Text S2. Simulation Workflow

We seek to simulate the dynamic Coulomb Wedge model earthquake cycle (Wang and Hu, 2006) in our simulations. We first prepare the fault for dynamic slip by preconditioning it during steady backwall displacement, holding the initial basal friction at 0.04. This represents the interseismic stage. This preconditioning ensures high shear stress along the fault and the accumulation of elastic strain energy within the wedge. To simulate the dynamic stage of the earthquake cycle, we reduce the friction coefficient along the basal decollement beneath the inner wedge to approximate velocity weakening and either increase or maintain the basal friction beneath the outer wedge to approximate velocity strengthening.

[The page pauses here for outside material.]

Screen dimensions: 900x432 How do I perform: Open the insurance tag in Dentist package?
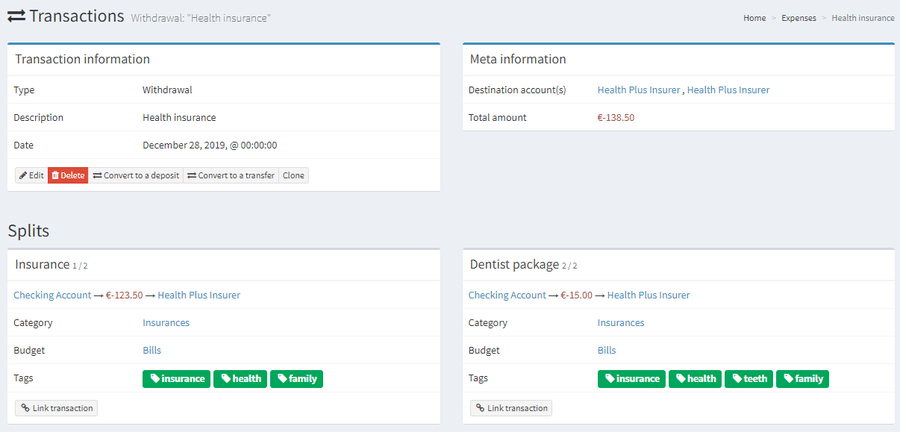coord(631,379)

Pre-earthquake Loading Stage
To simulate the interseismic (preconditioning) period, the right wall of the wedge moves inward at a constant horizontal velocity (vx) of 1 m/s, under constant basal friction conditions. During this preconditioning stage, the system state is recorded at increments of 200 m of backwall displacement. The internal stresses within the wedge are supported by elastic deformation at interparticle contacts, defining the potential energy of the system. During this stage, the wedge deforms, either extending or contracting, depending on the basal friction conditions and the predefined wedge geometry. The preconditioning stage is complete when the model reaches its steady state, State 1. Details about the implementation of preconditioning and the discussion about the steady state can be found in Wang and Morgan (2019).
Once the wedge reaches State 1, we simulate the second stage of dynamic earthquake unloading, culminating in the final State 2. At the start of the second stage, the backwall displacement is stopped. Earthquake unloading is initiated by the reduction in basal friction beneath the inner wedge, and concurrent increase in friction beneath the outer wedge as appropriate.